The governing body of Sauk County has already determined that extraction of minerals in the agricultural district is permitted, subject to a special exception permit. The county board has provided that the board of adjustment "shall" attach such conditions to each approved application as are necessary to assure that the operation will satisfy the standards of the ordinance. We thus conclude that it was the board's responsibility, not Kraemer's, to fashion the appropriate conditions to Kraemer's special exception permit which would preserve the bluff area from the encroachment of Kraemer's mineral extraction activities.
We also conclude that the board erred in denying Kraemer's application until Kraemer had "the opportunity to convince their opponents of their commitment to being good neighbors." The board of adjustment may consider evidence submitted by the persons most familiar with the neighborhood insofar as it bears on the objective factors important to the future of the area affected by the proposed use. RATHKOPF § 41.14[3]a, at 41-93 (citing Anderson v. Peden, 284 Or. 313, 587 P.2d 59 (1978)). However, neighborhood objections cannot otherwise be a criterion to be taken into account. Id. at 41-91. "Zoning should not be allowed or disallowed on the basis of a plebiscite of a neighborhood, although evidence submitted by persons living in the neighborhood who would be most familiar with it and the conditions therein may be considered." Id. at 41-91, 41-92 (footnotes omitted).

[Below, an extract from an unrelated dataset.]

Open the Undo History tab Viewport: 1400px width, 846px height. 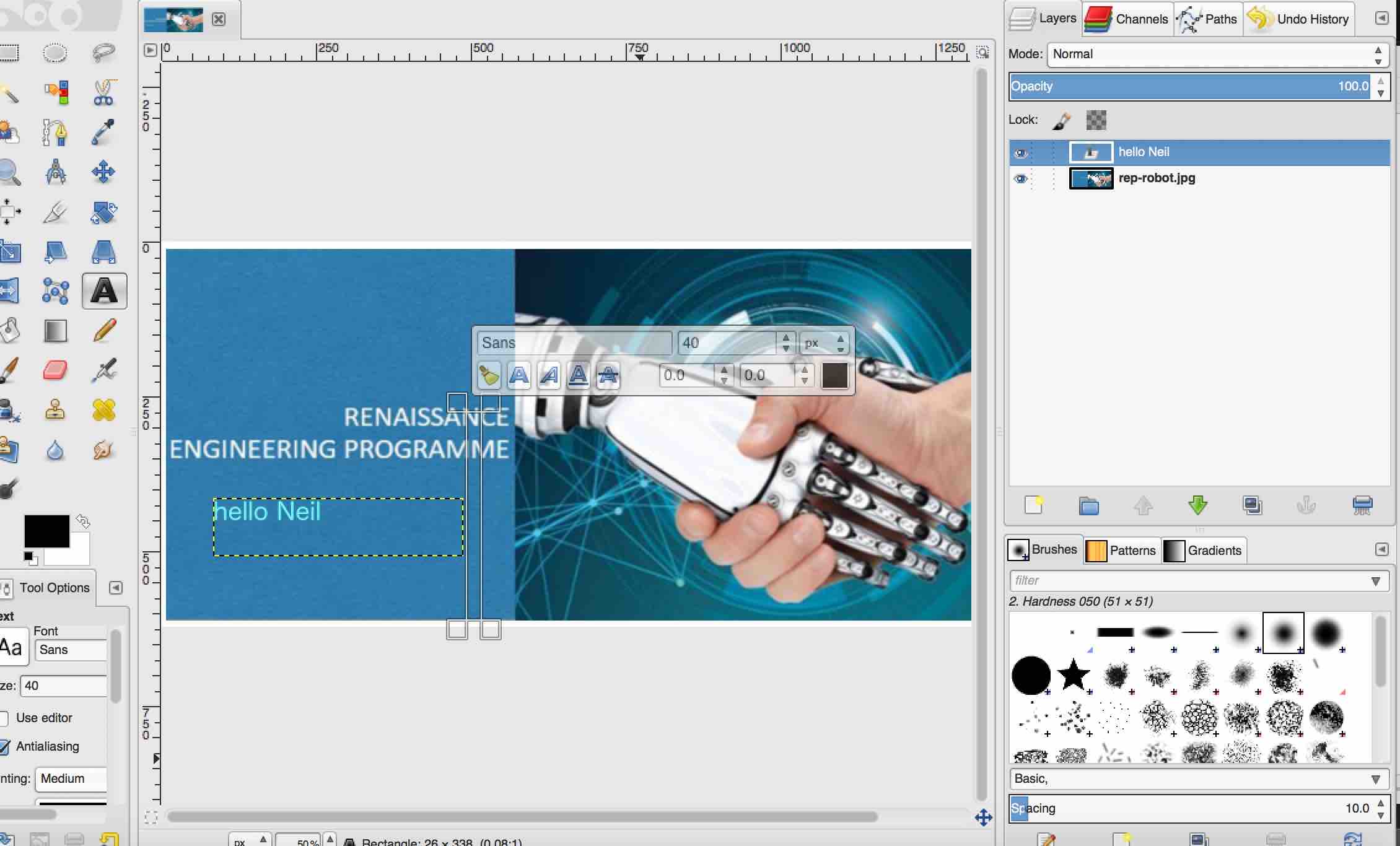[x=1299, y=19]

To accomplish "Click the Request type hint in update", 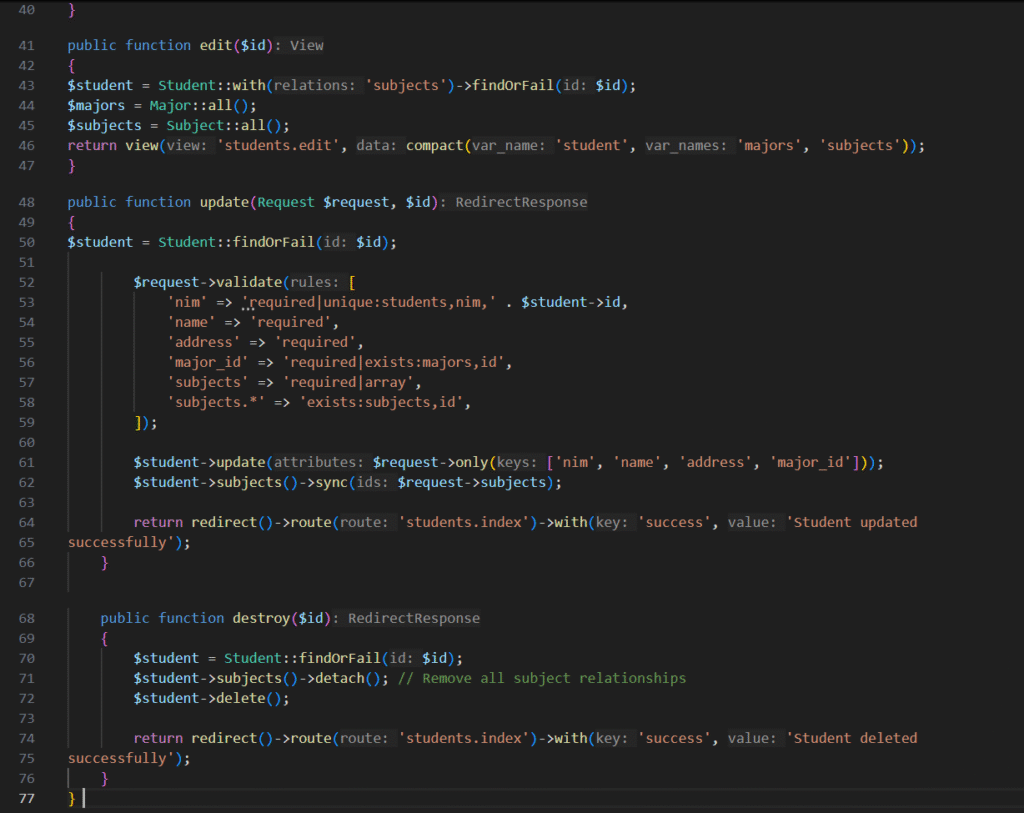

*177The board of adjustment was required to act on Kraemer's application under the standards imposed by the county zoning agency. Schalow v. Waupaca County, 139 Wis. 2d 284, 287, 407 N.W.2d 316, 318 (Ct. App. 1987). In this case, it acted outside those standards. We therefore reverse the order appealed from and direct the circuit court to remand the matter to the board for further proceedings under a correct view of the standards. Id. at 290, 407 N.W.2d at 319.
By the Court. — Order reversed and cause remanded with directions.
Upon certiorari review under sec. 59.99(10), Stats., we review the decision of the board for compliance with familiar standards, including "whether [the board] acted according to law." Schalow v. Waupaca County, 139 Wis. 2d 284, 286, 407 N.W.2d 316, 317 (Ct. App. 1987). In Schalow, we held that when the board of adjustment acts outside the standards of the zoning ordinance, our appropriate action is to direct the trial court to remand the case to the board for further proceedings under the appropriate standards. Id. at 290, 407 N.W.2d at 319.
Mineral extraction activities include commercial excavation, mining, and quarrying of sand, gravel, and crushed or broken stone. Section 7.04(2) (i) 19, Sauk County Zoning Ordinance.